- **Document passage**:
++++++
Wolff and Resnick, as their title (Economics: Marxian versus Neoclassical) might indicate, usefully contrast Marxian and neoclassical theories of economics. Neoclassical theory, of which Hazlitt and Mankiw are exponents, “emphasizes individual behavior, which, it argues, is motivated by rational self-interest. The economy, as neoclassical economists theorize it, is the aggregate end product of individuals maximizing their own material self-interest.” On the other hand, “Marxian theory emphasizes social structure more than individual behavior,” to the point where “The economy, Marxists theorize, is the place in society where exploitation occurs and exerts its powerful influence over the rest of social life” (7). I suspect that most students would be highly unwilling to claim a Marxian view, not only because of its unpopularity in contemporary American culture, but also because the ideology of going to college is one of self-interest, and because students believe that they are acting in their own best interests by going to college. I’d be a jerk and a fool to argue.
I’m asking about student perceptions because Charlie’s questions of whether or not students would claim certain terms and models as their own seems to me both important and difficult, and because various recent discussions of the uses of language make me ask: who is this research for?
It’s for your committee, Mike. That’s all you need to think about.
Do I believe that?
Let’s do a little more contrasting before we think about answering. Heavy use of quotation follows: “Neoclassical theory. . . assumes that all goods and services are privately owned by individuals and that all individuals seek to maximize their satisfaction from consuming goods and services. . . All actions in markets are thought to be voluntary; you buy or sell only when you want to. . . Every transaction is mutually beneficial or else it will not occur. . . By contrast, Marxian economic theory proceeds by focusing first and foremost on class exploitation. It defines ‘class’ as a process whereby some people in society produce goods and services for others without obtaining anything in exchange. Marxian theory begins not with presumptions about human nature but rather with presumptions about social relationships, which shape and change what human beings are and think and do” (9). So, at one level, something sort of resembling the conflict between romantic individualism and structuralism. Perhaps the thing for me to remember here is that I’m going to be inclined to agree more with one ideology than with the other because of my own intellectual tastes and inclinations; the relative merits of the ideologies seem simply different, perceptive of different things.
Neoclassical theory’s “notion of causality usually has a few objects combining to cause some other object,” and bears “the presumption that any event can be shown to have certain causes or determinants that are essential to its occurence. . . This presumption — that it makes sense to think that events have some particular, fundamental causes that can be isolated — runs deep in the consciousness of many people. It appears in many theories, not only in neoclassical theory” (16). Certainly. It’s a compelling view. In many ways, it’s what capital-T Theory does: it explains. But I anticipate that Resnick and Wolff will suggest that such notions are reductive, as I did in my complaint about Mankiw’s suggesting that high productivity causes high living standards. Causality sometimes isn’t linear or direct or easily compartmentalized.
At the same time, many — including students in my classes — will argue that sometimes it is, and my students would be remiss to not point out that I in fact grade them, in part, on how clear their logic is, on how well they make a case for causality in letting one idea lead to the next in their papers.
++++++
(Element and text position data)
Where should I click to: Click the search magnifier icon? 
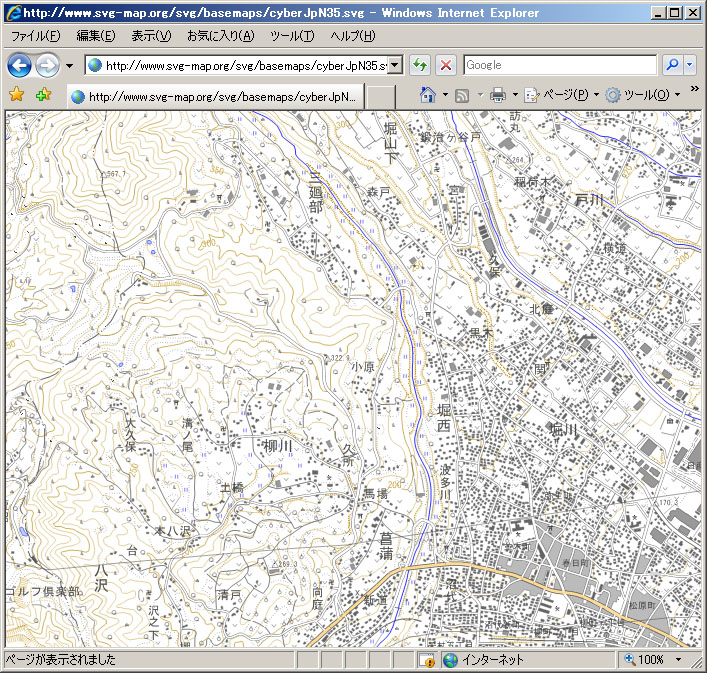[x=673, y=65]
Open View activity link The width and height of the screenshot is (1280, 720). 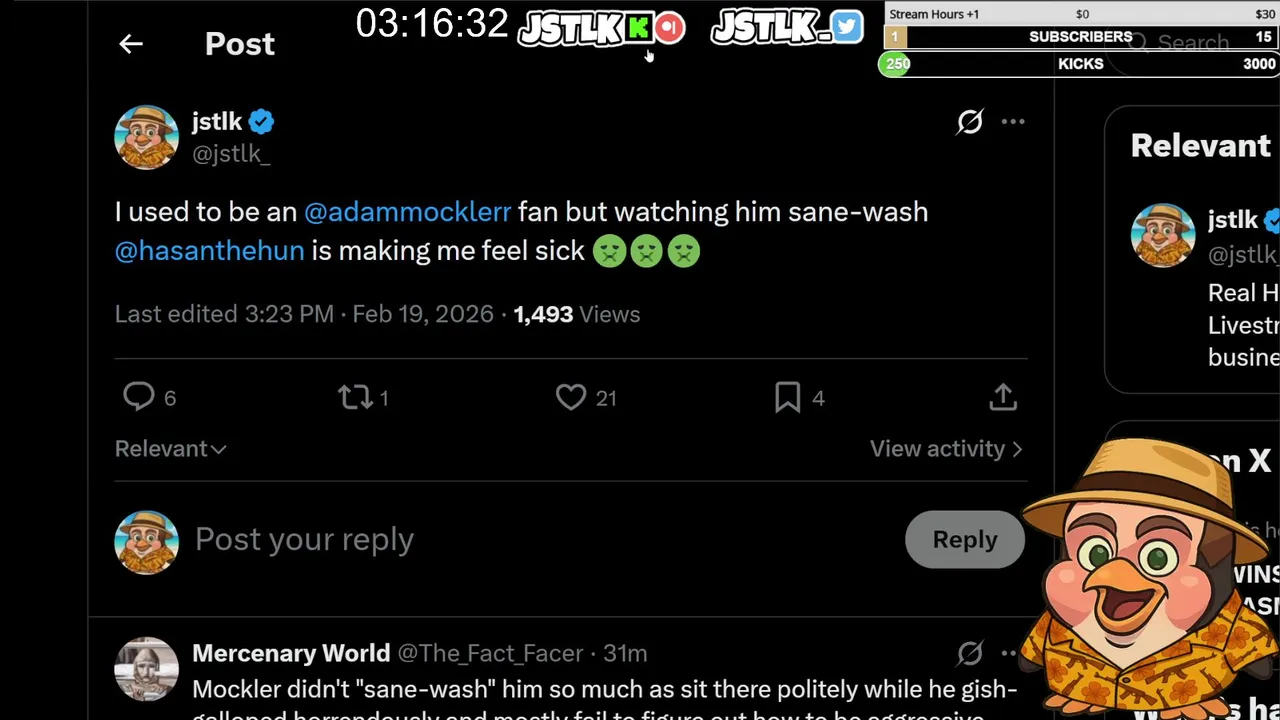click(945, 449)
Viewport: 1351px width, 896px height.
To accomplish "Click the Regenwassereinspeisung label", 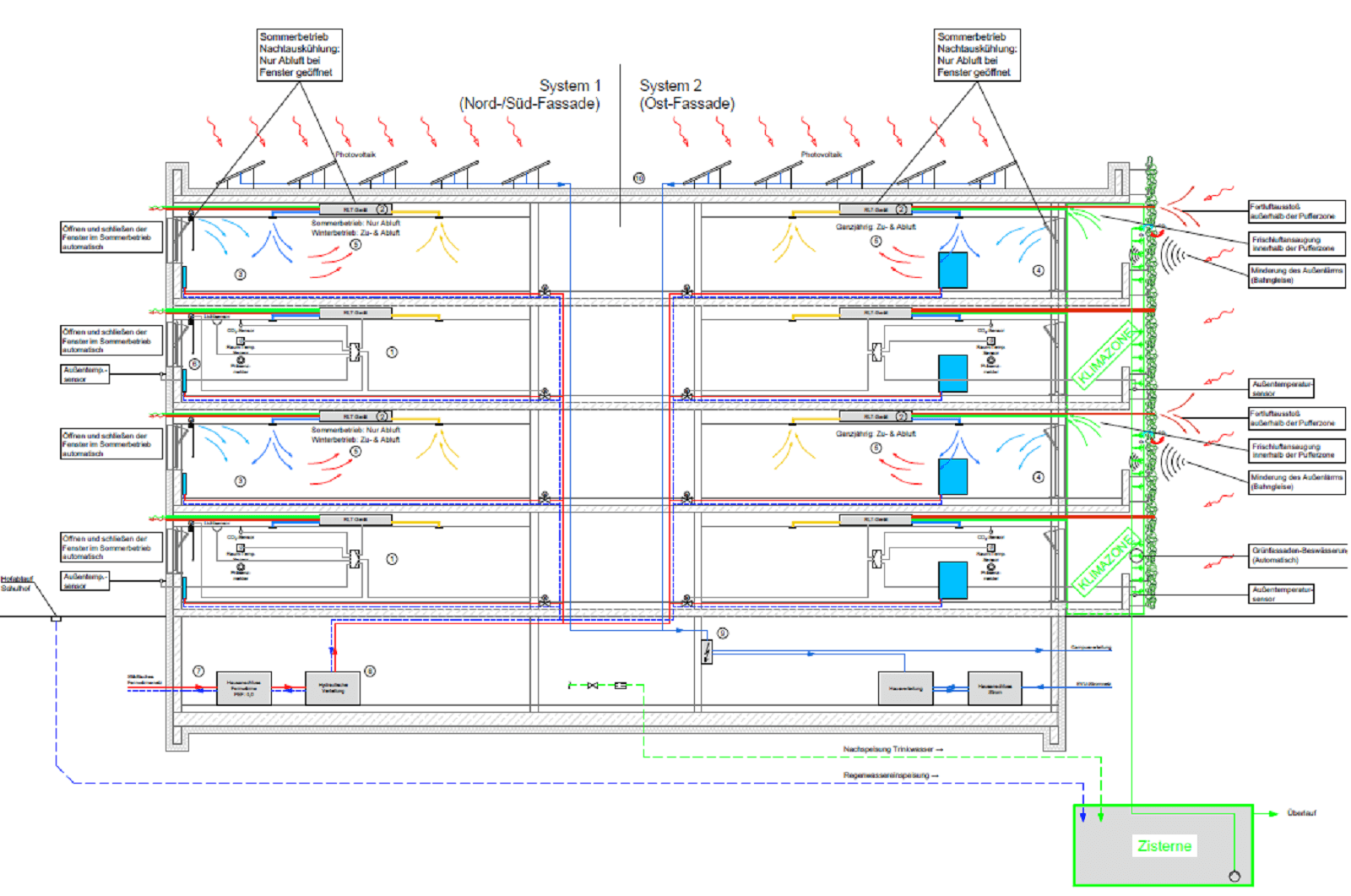I will click(x=890, y=775).
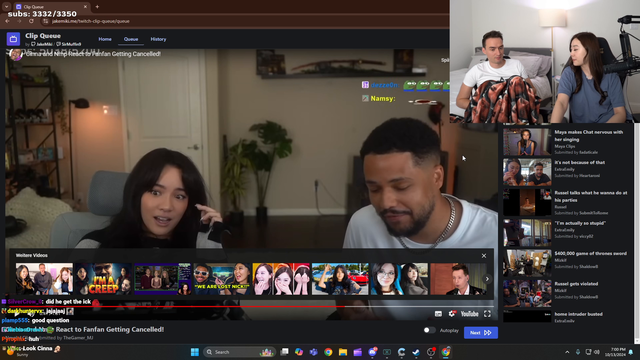Select "Maya makes Chat nervous" queue clip
This screenshot has width=640, height=360.
(x=567, y=142)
++++++
- **The request**: Pick up the passage on Marxian and neoclassical economics after its final sentence and carry it forward. The records are unrelated to the passage on economic theories.

- **Answer to the exercise**:
I have a sudden terrible desire to give writing assignments like black ice; essays that reward treachery, coughing fits, the absurd, that require students to stream swarms of locusts from their pens and staple pages in the very center.
Ink runs from the corners of my mouth.
There is no happiness like mine.
I have been eating poetry.
Contrast the neoclassical view to Marxian theory’s notion of “class, which it defines as the relationship among people in which some people work for others while obtaining nothing in return,” which requires “the notion of surplus,” by which “Some people in society produce a quantity of goods and services that is greater than what they get to keep,” and “This surplus is delivered to people who did not assist in its production” (17). Why does this not seem so difficult to me? Isn’t this the very definition of profit? Well, not quite: the neoclassical economist’s first point of contention would be that Sam Walton, who reaps the surplus from the paycheck of Darla the greeter, did indeed assist in production by providing initial capital, without which there would have been no Wal-Mart where Darla might work. The other response, which I’ve mentioned in earlier posts, is that this notion of surplus becomes horribly vexed when faced with the infinite reproducibility of the digital.
Would my students claim these questions? Can I ask them to? I can ask them, I think, to consider how their writing might circulate, to consider the ends of their educations. In that, maybe, this research might be for them, too, and not only for my committee. I still don’t know, though, how many of the terms of my research I should ask them to own: that feels to me like putting my agenda on them, when my first obligation is the teaching of writing.
I don’t think that’s a fair question you asked me, Charlie. I don’t think students have to claim my terms.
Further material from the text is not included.